Bio molecules and Nobel metal nano particle forms nano-bio conjugates
Depending upon the size of the bio molecule aggregates are formed. And these aggregates give specific colour to the solution. As DNA has polymerization property so it might give colour to a solution.
DNA-protein interaction is well known. Can we use this property so as to increase the efficiency of an enzyme.
Intra cellular imaging
As DNA can easily enter inside a cell by transformation, we can use this property of DNA to tag a cell at early stage of development.
Single stranded DNA is anchored on a gold nano particle and the complementary strand is anchored on another gold nanoparticle. When the two DNA strands bind, the nano particles come close to each other and when they unbind they again move further apart. This can be of great use.
Contraption using DNA nanotech
We will achieve a specified goal using parts made up of DNA. For example in my last post I introduced a way of aggregating nanoparticles (Single stranded DNA is anchored on a gold nano particle and the complementary strand is anchored on another gold nanoparticle). When gold particles aggregate u get to see some colour in the solution and this change in colour can be used to do some other step using ( some light sensitive sensor). Like this after a series of steps we will finally achieve our goal.
Nanotribometer gives the measure of the friction force( stiction). We can make use of hydrogen bonding in DNA to measure this force or in other words a meter made up of DNA to calculate stiction.
Dendrimers are branched tree shaped nanoparticles, which have an immense potential for use in clinical diagnostics and therapeutics. Researchers have also developed nanoparticles called tectodendrimers which are formed by attaching different types of dendrimers with each other through their branches. What if we can make tectodendrimers out of DNA?.
Making Gates and switches out of DNA
We require either conformational change or configurational change or constitutional change in order to make a switch at molecular level. Because DNA can be easily converted from Bform( right handed) to Zform(left handed) by the presence of cobalt hexamine, Can we use this property off DNA to make a switch?
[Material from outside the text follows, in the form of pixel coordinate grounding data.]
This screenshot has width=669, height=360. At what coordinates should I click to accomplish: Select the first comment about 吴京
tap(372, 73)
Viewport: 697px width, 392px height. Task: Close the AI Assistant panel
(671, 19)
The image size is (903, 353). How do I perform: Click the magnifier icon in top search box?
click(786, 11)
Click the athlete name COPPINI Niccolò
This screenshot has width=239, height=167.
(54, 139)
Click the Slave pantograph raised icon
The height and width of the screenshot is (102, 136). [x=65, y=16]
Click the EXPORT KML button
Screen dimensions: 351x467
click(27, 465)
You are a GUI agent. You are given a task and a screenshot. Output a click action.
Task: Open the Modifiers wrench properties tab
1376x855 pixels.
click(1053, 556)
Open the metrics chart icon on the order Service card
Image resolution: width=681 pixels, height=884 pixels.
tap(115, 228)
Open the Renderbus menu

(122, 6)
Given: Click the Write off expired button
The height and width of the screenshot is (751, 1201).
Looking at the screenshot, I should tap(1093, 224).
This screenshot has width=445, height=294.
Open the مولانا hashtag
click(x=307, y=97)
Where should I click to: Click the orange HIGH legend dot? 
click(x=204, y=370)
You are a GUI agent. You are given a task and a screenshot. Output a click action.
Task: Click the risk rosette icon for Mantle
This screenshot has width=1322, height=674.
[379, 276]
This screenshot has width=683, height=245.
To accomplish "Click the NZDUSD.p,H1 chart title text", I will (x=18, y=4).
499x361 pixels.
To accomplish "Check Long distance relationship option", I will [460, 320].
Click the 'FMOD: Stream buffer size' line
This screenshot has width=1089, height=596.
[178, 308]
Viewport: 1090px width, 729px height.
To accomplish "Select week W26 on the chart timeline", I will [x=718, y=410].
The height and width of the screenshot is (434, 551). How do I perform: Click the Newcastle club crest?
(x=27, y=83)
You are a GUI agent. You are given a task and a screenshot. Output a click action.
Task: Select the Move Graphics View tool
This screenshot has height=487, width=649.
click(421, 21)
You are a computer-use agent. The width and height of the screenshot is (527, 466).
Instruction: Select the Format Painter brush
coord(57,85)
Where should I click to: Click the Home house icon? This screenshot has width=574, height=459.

Azobenzene can also be used to make switches. As the incorporation of azobenzene unit into a crown ether gives azacrown molecule. E isomer of azacrown molecule does not have space to accommodate the alkali metal captions whereas Z isomer shows an affinity. Based on similar lines can we make a molecule using azobenzene and DNA, whose one form has different properties then the other form. ( Nikhil has also posted one idea on azobenzene). Gates : A rotaxane contains one or more bead-like components which can be threaded into a rod. A rotaxane has a rod, stoppers and beads. We can make rod, stoppers using DNA and proteins can be used as beads. Using the protein DNA interaction we can make gates. Please read more on rotaxene in order to get a feel of this idea.
Please let me know if I am not making myself clear at any point.